Ci-TJ commented 5 years ago

@jorainer Sorry for disturbing you again, I tried to annotate the biotype for the transcript that could be found in Ensembl, but I found many was missing.

library(ensembldb) library(EnsDb.Mmusculus.v79) MMUedb<- EnsDb.Mmusculus.v79 nrow(sigDiffT_GSE66630) [1] 456 BioType_sigDiffT_GSE66630<- select(MMUedb, keys = as.character(sigDiffT_GSE66630[,"transcriptNames"]), keytype = "TXID",columns = c("GENEID","TXID","TXBIOTYPE")) nrow(BioType_sigDiffT_GSE66630) [1] 383 head(BioType_sigDiffT_GSE66630) GENEID TXID TXBIOTYPE 1 ENSMUSG00000020676 ENSMUST00000000342 protein_coding 2 ENSMUSG00000000605 ENSMUST00000000619 protein_coding 3 ENSMUSG00000000753 ENSMUST00000000769 protein_coding 4 ENSMUSG00000001025 ENSMUST00000001051 protein_coding 5 ENSMUSG00000001248 ENSMUST00000001280 protein_coding 6 ENSMUSG00000001518 ENSMUST00000001559 protein_coding select(MMUedb, keys = as.character("ENSMUST00000000619"), keytype = "TXID",columns = c("GENEID","TXID","TXBIOTYPE")) GENEID TXID TXBIOTYPE 1 ENSMUSG00000000605 ENSMUST00000000619 protein_coding select(MMUedb, keys = as.character("ENSMUST00000202681"), keytype = "TXID",columns = c("GENEID","TXID","TXBIOTYPE")) [1] GENEID TXID TXBIOTYPE <0 行> (或0-长度的row.names) select(MMUedb, keys = as.character("ENSMUST00000209350"), keytype = "TXID",columns = c("GENEID","TXID","TXBIOTYPE")) [1] GENEID TXID TXBIOTYPE <0 行> (或0-长度的row.names)

Did it occur owing to the "EnsDb.Mmusculus.v79", or a bug ?

Ci

jorainer commented 4 years ago

Eventually some of the transcript IDs are not present in the EnsDb (maybe because the data set used a more recent Ensembl release than 79 on which the EnsDb you used is based on)?

To check you could try to do the following:

edb <- EnsDb.Mmusculus.v79
txs <- transcripts(edb, return.type = "data.frame")

wantIds <- sigDiffT_GSE66630[, "transcriptName"]

missingIds <- wantIds[!(wantIds %in% txs$tx_id)]
length(missingIds)

This would tell you if, and how many, of your IDs in the sigDiffT... object are not available in the EnsDb database.

Ci-TJ commented 4 years ago

@jorainer I sorry for forgetting the version of the Ensemble genome I used.

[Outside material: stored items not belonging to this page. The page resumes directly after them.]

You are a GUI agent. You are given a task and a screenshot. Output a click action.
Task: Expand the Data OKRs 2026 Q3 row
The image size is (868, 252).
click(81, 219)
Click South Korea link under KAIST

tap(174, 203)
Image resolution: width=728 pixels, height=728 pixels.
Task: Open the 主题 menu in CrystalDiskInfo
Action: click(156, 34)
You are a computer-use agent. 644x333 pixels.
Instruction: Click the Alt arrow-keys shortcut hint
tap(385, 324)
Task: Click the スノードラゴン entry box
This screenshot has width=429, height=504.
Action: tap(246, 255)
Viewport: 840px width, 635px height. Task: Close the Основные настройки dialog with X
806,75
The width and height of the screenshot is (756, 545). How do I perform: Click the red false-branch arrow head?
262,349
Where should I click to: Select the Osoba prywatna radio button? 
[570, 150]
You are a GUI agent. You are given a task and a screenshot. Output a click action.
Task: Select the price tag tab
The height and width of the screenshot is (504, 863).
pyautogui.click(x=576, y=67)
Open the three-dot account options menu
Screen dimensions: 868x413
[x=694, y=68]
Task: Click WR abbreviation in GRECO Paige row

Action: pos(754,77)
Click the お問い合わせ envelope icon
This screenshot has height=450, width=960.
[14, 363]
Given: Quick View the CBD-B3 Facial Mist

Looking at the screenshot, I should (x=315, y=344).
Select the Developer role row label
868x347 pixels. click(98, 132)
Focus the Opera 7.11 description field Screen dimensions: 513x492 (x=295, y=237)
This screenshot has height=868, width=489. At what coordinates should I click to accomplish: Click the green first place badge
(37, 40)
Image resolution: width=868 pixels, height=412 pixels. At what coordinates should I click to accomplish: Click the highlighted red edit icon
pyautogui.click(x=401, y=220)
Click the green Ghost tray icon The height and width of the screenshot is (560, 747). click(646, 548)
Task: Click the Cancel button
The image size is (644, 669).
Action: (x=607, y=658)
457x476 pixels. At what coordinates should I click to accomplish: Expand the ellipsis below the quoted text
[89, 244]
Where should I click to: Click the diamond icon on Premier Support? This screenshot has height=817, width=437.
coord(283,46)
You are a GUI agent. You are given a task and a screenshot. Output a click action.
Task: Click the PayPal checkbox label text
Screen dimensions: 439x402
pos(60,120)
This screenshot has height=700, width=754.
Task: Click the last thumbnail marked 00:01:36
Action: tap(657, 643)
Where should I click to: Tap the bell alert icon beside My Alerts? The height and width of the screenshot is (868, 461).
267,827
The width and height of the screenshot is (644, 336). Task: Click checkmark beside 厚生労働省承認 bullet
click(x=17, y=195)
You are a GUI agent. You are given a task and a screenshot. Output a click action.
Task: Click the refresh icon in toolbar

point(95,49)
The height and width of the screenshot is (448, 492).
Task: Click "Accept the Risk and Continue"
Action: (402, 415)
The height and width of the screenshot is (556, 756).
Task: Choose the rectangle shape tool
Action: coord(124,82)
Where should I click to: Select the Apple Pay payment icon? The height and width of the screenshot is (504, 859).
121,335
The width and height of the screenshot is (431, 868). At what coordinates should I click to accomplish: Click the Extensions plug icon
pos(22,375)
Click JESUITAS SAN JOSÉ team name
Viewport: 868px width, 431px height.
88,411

I aligned the dataset based on the Ensembl release-98, and this may be the reason. I found the ensembldb is great tool, and I will continue learning on it. Thanks you for your help during this time!

jorainer commented 4 years ago

Note that you can get EnsDb for more recent Ensembl versions from AnnotationHub - that's also the preferred way to install/use EnsDb databases (instead of the EnsDb packages):

> library(AnnotationHub)
> ah <- AnnotationHub()
snapshotDate(): 2019-05-02
> query(ah, "EnsDb")
AnnotationHub with 1321 records
# snapshotDate(): 2019-05-02 
# $dataprovider: Ensembl
# $species: Homo sapiens, Ailuropoda melanoleuca, Anolis carolinensis, Astya...
# $rdataclass: EnsDb
# additional mcols(): taxonomyid, genome, description,
#   coordinate_1_based, maintainer, rdatadateadded, preparerclass, tags,
#   rdatapath, sourceurl, sourcetype 
# retrieve records with, e.g., 'object[["AH53185"]]' 

            title                                      
  AH53185 | Ensembl 87 EnsDb for Anolis Carolinensis   
  AH53186 | Ensembl 87 EnsDb for Ailuropoda Melanoleuca
  ...       ...                                        
  AH75116 | Ensembl 98 EnsDb for Xenopus tropicalis    
  AH75117 | Ensembl 98 EnsDb for Zonotrichia albicollis

## To get the EnsDb for Mus musculus and Ensembl release 98:
> query(ah, "EnsDb.Mmusculus.v98")
AnnotationHub with 1 record
# snapshotDate(): 2019-05-02 
# names(): AH75036
# $dataprovider: Ensembl
# $species: Mus musculus
# $rdataclass: EnsDb
# $rdatadateadded: 2019-05-02
# $title: Ensembl 98 EnsDb for Mus musculus
# $description: Gene and protein annotations for Mus musculus based on Ensem...
# $taxonomyid: 10090
# $genome: GRCm38
# $sourcetype: ensembl
# $sourceurl: http://www.ensembl.org
# $sourcesize: NA
# $tags: c("98", "AHEnsDbs", "Annotation", "EnsDb", "Ensembl", "Gene",
#   "Protein", "Transcript") 
# retrieve record with 'object[["AH75036"]]' 
> edb <- ah[["AH75036"]]
Ci-TJ commented 4 years ago

Thank you very much from my deep heart. your suggetions are very helpful for me. I just fixed the problem of AnnotationHub, and I actualized your suggesting commands on my computer. Best.